Mom Review

Maia Zewert

Much like Seth MacFarlane and Fox’s partnership, Chuck Lorre can be considered the cornerstone of CBS’s comedy program, creating such successes as “The Big Bang Theory,” “Mike & Molly” and “Two and a Half Men.” However, unlike MacFarlane’s misstep of “Dads,” Lorre’s newest venture, “Mom,” has a little more ground to stand on.

Starring “The House Bunny’s” Anna Faris, “Mom” tells the story of a single mom Christy, who, in an effort to avoid becoming her alcoholic, drug-addicted mother, has become her alcoholic, drug-addicted mother.

The series picks up as Christy manages to turn her life around, getting a steady job as a waitress, getting along with the father of her son and even attending Alcoholics Anonymous. It is there when she runs into her mother, played by the always-comical Allison Janney, for the first time in years. Mother and daughter are just beginning a hesitant reconnection when it is revealed that Christy’s teenage daughter Violet, played by Sadie Calvano, is pregnant, thus proving history does repeat itself.

The rest of the cast is rounded out with Nate Corddry (younger brother of “Childrens Hospital“‘s Rob Corddry) and French Stewart as co-workers at the restaurant where Christy works, Matt Jones as Christy’s ex and the father of Blake Garrett Rosenthal’s Roscoe, and Spencer Daniels as Violet’s boyfriend.

================

* [Tasks to complete]
- 1) From the Mom review, reproduce the text between "Maia Zewert" and "alcoholic, drug-addicted mother.", inclusive.
- 2) List every actor that the Mom review names as part of the show's cast.
- 3) According to the Mom review, what job does Christy get as she turns her life around?

* [Study material]
================

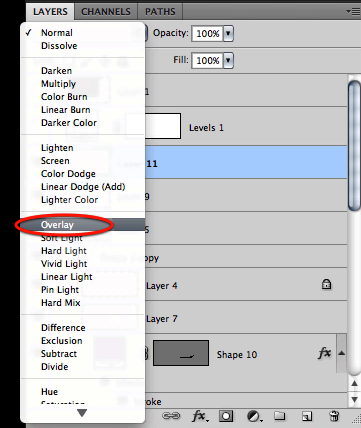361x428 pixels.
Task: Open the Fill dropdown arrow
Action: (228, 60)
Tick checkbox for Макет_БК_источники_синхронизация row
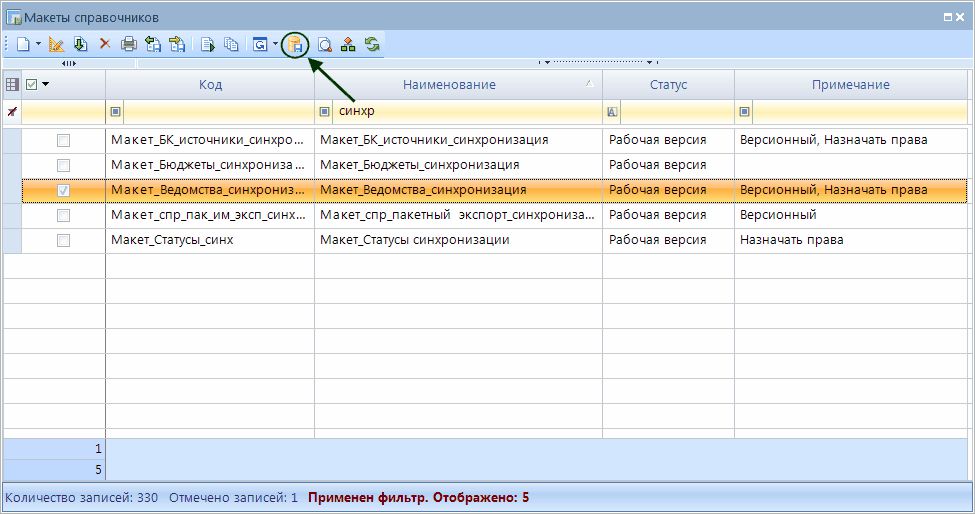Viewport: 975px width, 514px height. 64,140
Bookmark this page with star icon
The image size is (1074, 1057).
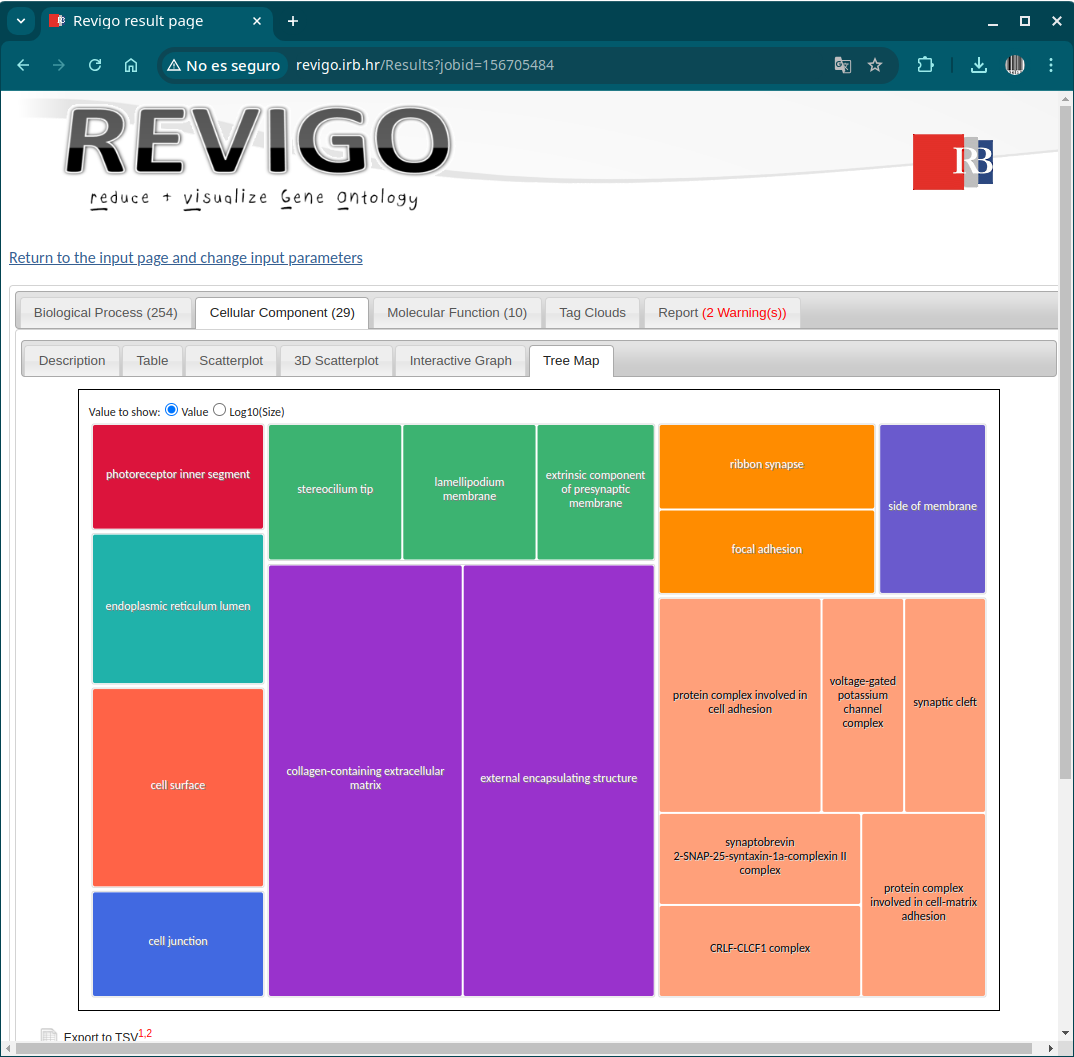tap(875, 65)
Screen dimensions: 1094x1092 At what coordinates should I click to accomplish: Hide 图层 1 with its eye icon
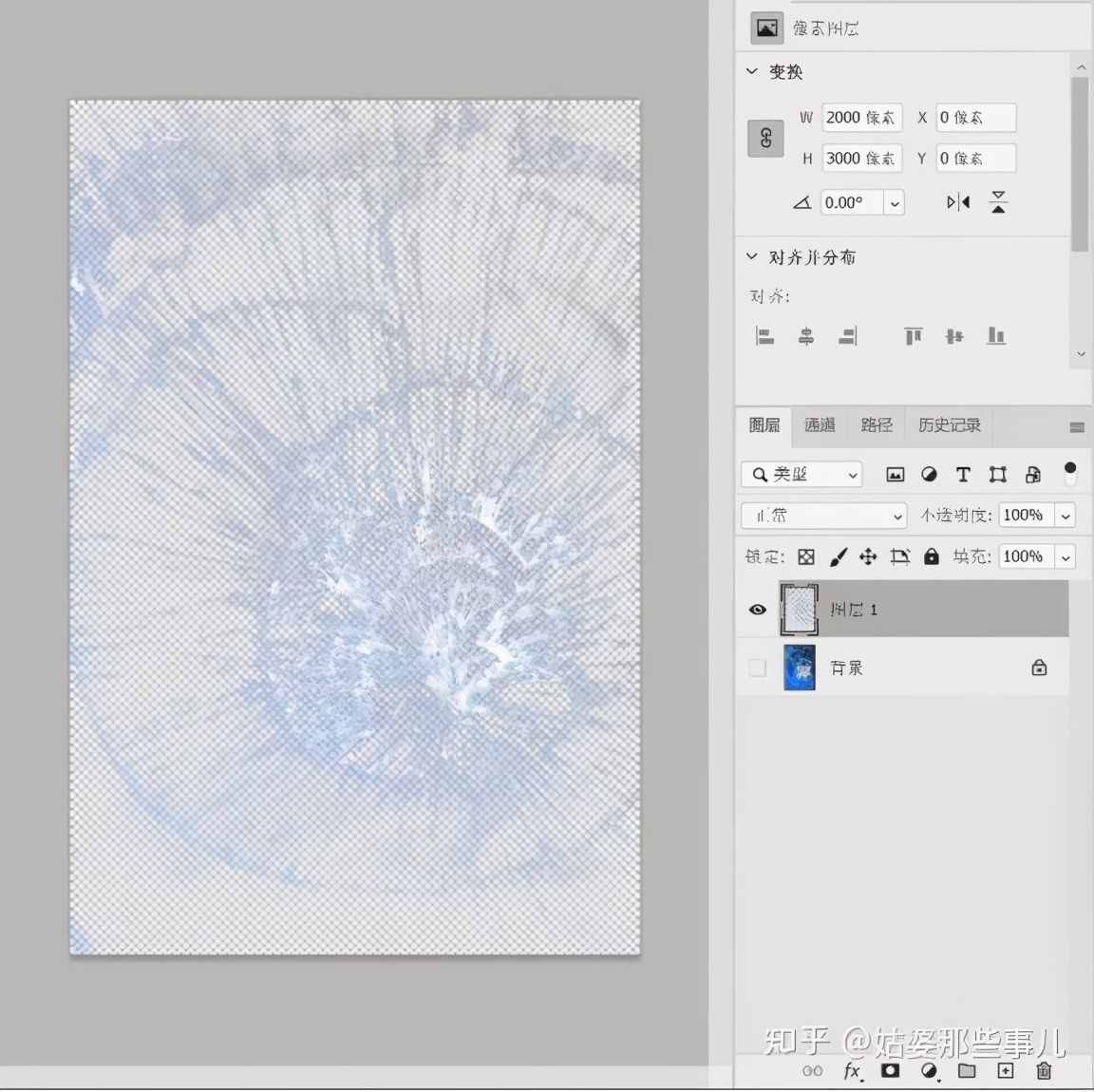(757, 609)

================

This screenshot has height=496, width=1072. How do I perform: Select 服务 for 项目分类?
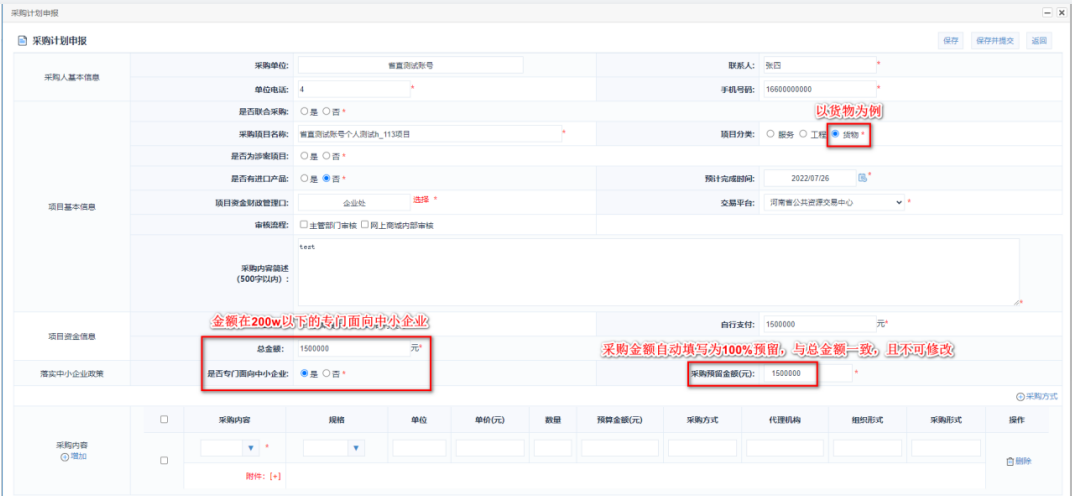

================

* [Your responses]
- 1)
Maia Zewert

Much like Seth MacFarlane and Fox’s partnership, Chuck Lorre can be considered the cornerstone of CBS’s comedy program, creating such successes as “The Big Bang Theory,” “Mike & Molly” and “Two and a Half Men.” However, unlike MacFarlane’s misstep of “Dads,” Lorre’s newest venture, “Mom,” has a little more ground to stand on.

Starring “The House Bunny’s” Anna Faris, “Mom” tells the story of a single mom Christy, who, in an effort to avoid becoming her alcoholic, drug-addicted mother, has become her alcoholic, drug-addicted mother.

- 2) Anna Faris, Allison Janney, Sadie Calvano, Nate Corddry, French Stewart, Matt Jones, Blake Garrett Rosenthal, Spencer Daniels

- 3) A steady job as a waitress.